══ Page excerpt
New Mexico Springing

 We’re having a real Spring.

 The air is often cool in the evenings. We can sleep with the windows open.

The mornings dawn gentle, orange or pink in the eastern sky, with nary a breeze before it.

Afternoon clouds usher in a welcome sprinkle, or rainstorm for the lucky few, while the flowers, what seems like every single plant, are exploding with color, heavy laden in bloom. Reaching to the vibrant sun they seem to express the gratitude I feel. 

 

I am not misremembering previous Springs. This is all so not like the New Mexico I know.

 

Monsoon typically begins mid-June (if we’re lucky,) not May, and carries on into September.
════
**Brief 1**:
Rewrite the New Mexico spring passage from "New Mexico Springing" up to and including "Mexico I know.", replacing "sprinkle" with "drizzle".
**Brief 2**:
Write the next part of the New Mexico spring passage, starting after its last sentence.
══ Data excerpts
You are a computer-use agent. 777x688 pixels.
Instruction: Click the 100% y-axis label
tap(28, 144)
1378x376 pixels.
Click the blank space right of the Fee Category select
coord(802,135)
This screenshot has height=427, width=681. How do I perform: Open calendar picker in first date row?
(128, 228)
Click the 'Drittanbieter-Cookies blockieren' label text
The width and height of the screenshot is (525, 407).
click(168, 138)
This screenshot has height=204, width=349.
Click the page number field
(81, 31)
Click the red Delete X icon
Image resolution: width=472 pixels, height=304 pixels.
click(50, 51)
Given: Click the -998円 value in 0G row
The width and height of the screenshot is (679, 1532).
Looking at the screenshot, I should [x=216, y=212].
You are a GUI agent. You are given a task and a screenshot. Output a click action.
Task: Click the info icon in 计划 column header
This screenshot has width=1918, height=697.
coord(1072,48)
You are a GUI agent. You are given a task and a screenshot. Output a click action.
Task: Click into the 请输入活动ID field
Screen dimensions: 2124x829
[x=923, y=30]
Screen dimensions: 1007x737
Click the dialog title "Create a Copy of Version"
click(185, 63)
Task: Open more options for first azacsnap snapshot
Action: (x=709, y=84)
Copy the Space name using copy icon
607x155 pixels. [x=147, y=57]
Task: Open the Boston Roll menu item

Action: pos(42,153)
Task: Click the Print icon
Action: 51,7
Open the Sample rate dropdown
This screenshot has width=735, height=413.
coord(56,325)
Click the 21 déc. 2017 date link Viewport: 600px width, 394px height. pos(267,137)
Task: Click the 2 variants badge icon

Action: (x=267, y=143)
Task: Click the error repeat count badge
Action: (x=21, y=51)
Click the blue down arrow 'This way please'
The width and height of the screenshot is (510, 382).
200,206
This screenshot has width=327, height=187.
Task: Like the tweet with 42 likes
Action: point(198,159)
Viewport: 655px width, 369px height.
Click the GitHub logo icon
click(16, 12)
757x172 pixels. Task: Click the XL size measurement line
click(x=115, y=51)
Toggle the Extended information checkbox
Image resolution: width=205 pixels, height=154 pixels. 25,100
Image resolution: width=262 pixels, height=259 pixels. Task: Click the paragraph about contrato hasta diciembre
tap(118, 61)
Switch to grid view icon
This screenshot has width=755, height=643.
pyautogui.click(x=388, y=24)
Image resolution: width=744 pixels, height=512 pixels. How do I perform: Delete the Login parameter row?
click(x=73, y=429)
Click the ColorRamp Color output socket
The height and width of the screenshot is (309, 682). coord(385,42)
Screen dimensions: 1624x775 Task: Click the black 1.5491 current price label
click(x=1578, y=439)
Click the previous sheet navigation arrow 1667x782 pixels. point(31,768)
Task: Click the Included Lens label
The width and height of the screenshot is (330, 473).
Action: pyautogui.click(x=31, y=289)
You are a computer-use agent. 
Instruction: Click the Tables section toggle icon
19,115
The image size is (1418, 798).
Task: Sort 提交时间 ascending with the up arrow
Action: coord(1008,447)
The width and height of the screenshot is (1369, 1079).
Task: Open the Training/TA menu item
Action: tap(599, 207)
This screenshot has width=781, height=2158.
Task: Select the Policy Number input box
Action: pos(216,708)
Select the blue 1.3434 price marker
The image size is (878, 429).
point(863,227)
════
**Exercise output 1**:
New Mexico Springing

 We’re having a real Spring.

 The air is often cool in the evenings. We can sleep with the windows open.

The mornings dawn gentle, orange or pink in the eastern sky, with nary a breeze before it.

Afternoon clouds usher in a welcome drizzle, or rainstorm for the lucky few, while the flowers, what seems like every single plant, are exploding with color, heavy laden in bloom. Reaching to the vibrant sun they seem to express the gratitude I feel. 

 

I am not misremembering previous Springs. This is all so not like the New Mexico I know.

**Exercise output 2**:
Predictably, every Spring, flowers make their appearance but carpets of flowers? Fields of yucca? Blankets of Blanket Flower? Not like this year. The Algerita bushes are yellow bombs of sweetness, their tiny blooms full of promises of tiny, red Autumn berries bursting with goodness. My dogs took a moment to smell the first early blooms of the Yucca  baccata. Curious, I took their lead and inhaled. I grew up with yucca but never got so intimate with them, such a sweet, fragrant heaven wafting from blooms so plentiful I now know the source of the honeyed air. Desert Verbena, desert primrose, coral mallow, claret cups (or kingcup cactus,) lupine…

 

This abundant Spring couldn’t have come at a better time. Winter lasted longer this year, beginning earlier than I am used to and extending deep into March. I was ready, we were ready, to get on with the new season. We haven’t been left wanting. Even after the big die off (due to starvation) last year, the birds are plentiful. Hummers arrived early. The caterpillars, pre-ordered bird food in early April, bustled across rock and road as if train cars on tracks. Miller moths made their appearance, falling out in numbers from the creases in my screen door, a bird smorgasbord. And, the nest making is in high-gear, a veritable frenzy of grasses, dog hair, bailing twine, flying through the air in bluebird, towhee, peewee, raven, dove, blue jay, mockingbird, house finch, wren, goldfinch, oriole beaks. The color on the ground echo the colors in flight. 

 

Jackrabbits and cottontails are making a comeback after the devastating viruses that wiped them out, first one and then the other, the last two years. They are again playing chicken with cars on our country dirt roads.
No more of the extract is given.